AHRQ $120 Million Cut
7. Agency for Healthcare Research and Quality (AHRQ) to Close. AHRQ would face a $129 million cut, effectively ending most of its functions. The administration argues that AHRQ’s research overlaps with NIH’s work and proposes transferring some statistical duties to a new HHS Office of Strategy.
It is crucial to recognize that while the Department of Health and Human Services (HHS) is emphasizing budget reductions and consolidating grants from several major healthcare programs—often under the claim of reducing waste—this approach risks undermining proven advances in patient safety and quality.
Notably, the Agency for Healthcare Research and Quality (AHRQ), now targeted for closure, has been instrumental in driving improvements through years of research and innovation. Despite the administration’s assertion that AHRQ’s work overlaps with NIH and can be transferred, its unique impact is well documented:
**AHRQ-led initiatives have reduced Hospital-Acquired Conditions (HACs) by 21% since 2010, saving approximately 125,000 lives and $28 billion in healthcare costs.
**Demonstrated that central line-associated bloodstream infections are preventable, achieving a 72% reduction from 2010 to 2014.
**Developed the Comprehensive Unit-based Safety Program (CUSP), which has significantly lowered rates of central line and catheter-associated urinary tract infections across U.S. hospitals.
**Prioritized diagnostic safety through national summits and continued backing for “Diagnostic Safety Learning Labs,” fostering innovation and safer patient care.
These cuts not only threaten the progress made in patient safety and health system preparedness but also undermine critical programs that protect the most vulnerable populations and support U.S. engagement in global health. The evidence of AHRQ’s impact and the broad consequences of the proposed eliminations underscore the need for careful reconsideration of these budget decisions.
$4 Billion Cut
8. The Low Income Home Energy Assistance Program (LIHEAP)Proposed for Elimination Again. For the sixth time, the administration seeks to end the Low Income Home Energy Assistance Program, calling the $4 billion program unnecessary because of existing state protections against utility disconnections for low-income families.
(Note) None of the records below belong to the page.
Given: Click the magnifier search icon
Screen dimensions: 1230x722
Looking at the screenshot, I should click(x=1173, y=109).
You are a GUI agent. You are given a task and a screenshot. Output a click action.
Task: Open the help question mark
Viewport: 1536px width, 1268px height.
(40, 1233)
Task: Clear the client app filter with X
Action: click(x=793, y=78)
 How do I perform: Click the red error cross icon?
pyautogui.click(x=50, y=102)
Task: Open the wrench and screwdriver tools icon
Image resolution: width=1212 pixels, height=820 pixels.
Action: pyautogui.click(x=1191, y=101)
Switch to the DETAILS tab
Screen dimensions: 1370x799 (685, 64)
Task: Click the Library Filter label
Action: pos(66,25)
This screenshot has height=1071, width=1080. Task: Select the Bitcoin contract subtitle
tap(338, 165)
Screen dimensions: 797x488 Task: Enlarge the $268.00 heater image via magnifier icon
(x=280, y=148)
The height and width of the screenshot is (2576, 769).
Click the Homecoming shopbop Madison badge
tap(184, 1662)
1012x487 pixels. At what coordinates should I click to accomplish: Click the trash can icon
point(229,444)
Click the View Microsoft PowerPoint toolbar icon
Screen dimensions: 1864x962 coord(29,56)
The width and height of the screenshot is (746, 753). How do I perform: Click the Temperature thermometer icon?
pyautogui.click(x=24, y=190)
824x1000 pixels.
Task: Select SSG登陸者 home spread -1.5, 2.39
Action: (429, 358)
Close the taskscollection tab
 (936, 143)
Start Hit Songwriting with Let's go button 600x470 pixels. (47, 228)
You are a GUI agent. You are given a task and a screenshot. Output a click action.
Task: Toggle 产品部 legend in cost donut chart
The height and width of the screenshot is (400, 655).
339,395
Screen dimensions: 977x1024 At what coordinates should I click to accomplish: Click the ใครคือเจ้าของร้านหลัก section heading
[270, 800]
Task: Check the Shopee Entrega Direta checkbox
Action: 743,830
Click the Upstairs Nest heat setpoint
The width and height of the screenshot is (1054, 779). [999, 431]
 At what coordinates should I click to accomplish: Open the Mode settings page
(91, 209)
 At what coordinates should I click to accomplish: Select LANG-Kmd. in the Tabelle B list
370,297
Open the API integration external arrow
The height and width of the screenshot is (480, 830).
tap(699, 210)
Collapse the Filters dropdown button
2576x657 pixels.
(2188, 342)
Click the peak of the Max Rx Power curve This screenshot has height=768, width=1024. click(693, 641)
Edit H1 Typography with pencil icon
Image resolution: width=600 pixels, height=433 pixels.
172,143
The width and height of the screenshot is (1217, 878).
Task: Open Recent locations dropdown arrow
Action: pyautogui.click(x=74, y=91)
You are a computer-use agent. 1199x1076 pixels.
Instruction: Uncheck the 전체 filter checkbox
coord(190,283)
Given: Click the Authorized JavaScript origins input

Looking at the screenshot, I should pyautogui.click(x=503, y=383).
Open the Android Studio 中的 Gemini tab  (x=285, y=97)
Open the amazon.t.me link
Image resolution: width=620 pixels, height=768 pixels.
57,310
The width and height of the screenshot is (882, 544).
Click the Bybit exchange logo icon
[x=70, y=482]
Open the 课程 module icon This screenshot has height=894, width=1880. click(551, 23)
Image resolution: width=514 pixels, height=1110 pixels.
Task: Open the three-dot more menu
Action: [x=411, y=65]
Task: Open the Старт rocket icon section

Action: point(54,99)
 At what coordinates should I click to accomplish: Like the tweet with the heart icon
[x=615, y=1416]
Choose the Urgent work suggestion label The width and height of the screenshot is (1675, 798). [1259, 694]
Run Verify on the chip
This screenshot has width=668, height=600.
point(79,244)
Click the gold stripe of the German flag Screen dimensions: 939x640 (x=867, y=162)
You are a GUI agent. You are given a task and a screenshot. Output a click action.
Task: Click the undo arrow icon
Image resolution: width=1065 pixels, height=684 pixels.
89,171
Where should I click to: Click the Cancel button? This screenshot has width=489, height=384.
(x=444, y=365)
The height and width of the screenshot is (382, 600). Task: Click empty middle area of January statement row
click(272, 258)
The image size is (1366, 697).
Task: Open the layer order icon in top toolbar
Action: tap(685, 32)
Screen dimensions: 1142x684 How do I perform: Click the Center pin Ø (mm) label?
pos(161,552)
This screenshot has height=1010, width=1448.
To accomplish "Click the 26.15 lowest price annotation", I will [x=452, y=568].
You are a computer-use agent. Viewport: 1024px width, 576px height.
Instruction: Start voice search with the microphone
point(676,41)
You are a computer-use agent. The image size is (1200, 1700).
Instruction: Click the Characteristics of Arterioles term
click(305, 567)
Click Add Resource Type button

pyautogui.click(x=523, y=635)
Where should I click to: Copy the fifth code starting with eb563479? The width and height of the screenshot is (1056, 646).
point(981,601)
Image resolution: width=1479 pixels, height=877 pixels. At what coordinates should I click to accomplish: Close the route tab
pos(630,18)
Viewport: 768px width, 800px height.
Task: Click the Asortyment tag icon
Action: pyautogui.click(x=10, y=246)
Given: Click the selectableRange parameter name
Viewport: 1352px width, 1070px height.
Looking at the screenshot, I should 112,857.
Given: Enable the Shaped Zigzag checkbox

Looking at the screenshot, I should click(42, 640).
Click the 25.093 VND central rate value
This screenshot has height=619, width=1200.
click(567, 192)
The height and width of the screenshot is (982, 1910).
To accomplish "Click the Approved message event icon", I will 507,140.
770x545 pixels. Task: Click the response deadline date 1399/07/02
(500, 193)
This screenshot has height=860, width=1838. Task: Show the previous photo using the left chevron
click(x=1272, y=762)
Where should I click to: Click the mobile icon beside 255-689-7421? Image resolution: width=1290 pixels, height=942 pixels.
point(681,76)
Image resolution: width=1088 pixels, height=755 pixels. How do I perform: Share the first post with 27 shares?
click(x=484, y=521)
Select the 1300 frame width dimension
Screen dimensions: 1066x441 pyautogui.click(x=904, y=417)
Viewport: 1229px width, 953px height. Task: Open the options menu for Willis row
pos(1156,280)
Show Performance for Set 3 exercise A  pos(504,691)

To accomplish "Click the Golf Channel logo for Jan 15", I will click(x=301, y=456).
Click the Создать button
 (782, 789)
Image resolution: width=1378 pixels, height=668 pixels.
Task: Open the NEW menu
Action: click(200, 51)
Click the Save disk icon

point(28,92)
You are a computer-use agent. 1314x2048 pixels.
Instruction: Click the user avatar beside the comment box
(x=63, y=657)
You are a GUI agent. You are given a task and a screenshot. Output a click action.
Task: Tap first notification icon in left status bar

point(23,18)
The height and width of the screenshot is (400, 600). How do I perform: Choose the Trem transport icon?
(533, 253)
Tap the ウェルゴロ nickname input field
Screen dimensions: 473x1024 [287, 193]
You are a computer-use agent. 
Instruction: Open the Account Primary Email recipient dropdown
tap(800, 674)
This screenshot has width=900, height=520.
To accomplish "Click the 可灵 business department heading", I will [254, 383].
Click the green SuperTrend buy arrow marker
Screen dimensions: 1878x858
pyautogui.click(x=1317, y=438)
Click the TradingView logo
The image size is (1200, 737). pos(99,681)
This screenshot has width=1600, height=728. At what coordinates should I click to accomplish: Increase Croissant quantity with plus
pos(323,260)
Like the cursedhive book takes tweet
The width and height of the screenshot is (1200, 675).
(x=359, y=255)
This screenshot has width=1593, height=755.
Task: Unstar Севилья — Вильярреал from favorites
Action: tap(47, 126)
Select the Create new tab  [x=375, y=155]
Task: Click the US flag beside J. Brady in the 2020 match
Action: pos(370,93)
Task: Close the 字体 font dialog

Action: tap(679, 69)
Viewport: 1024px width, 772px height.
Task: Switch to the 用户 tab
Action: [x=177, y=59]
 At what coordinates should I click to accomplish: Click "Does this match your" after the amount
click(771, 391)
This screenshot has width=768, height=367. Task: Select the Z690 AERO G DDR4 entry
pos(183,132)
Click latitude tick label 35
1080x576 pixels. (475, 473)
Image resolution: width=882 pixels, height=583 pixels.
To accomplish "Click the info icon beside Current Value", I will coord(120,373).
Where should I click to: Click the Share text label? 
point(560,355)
9. WHO and Pan-American Health Organization Defunded. The budget eliminates U.S. funding for the World Health Organization, following the country’s withdrawal in late January (details), and also ends funding for the Pan-American Health Organization.
The budget characterizes these organizations as influenced by political interests, citing the WHO’s role during the COVID-19 pandemic.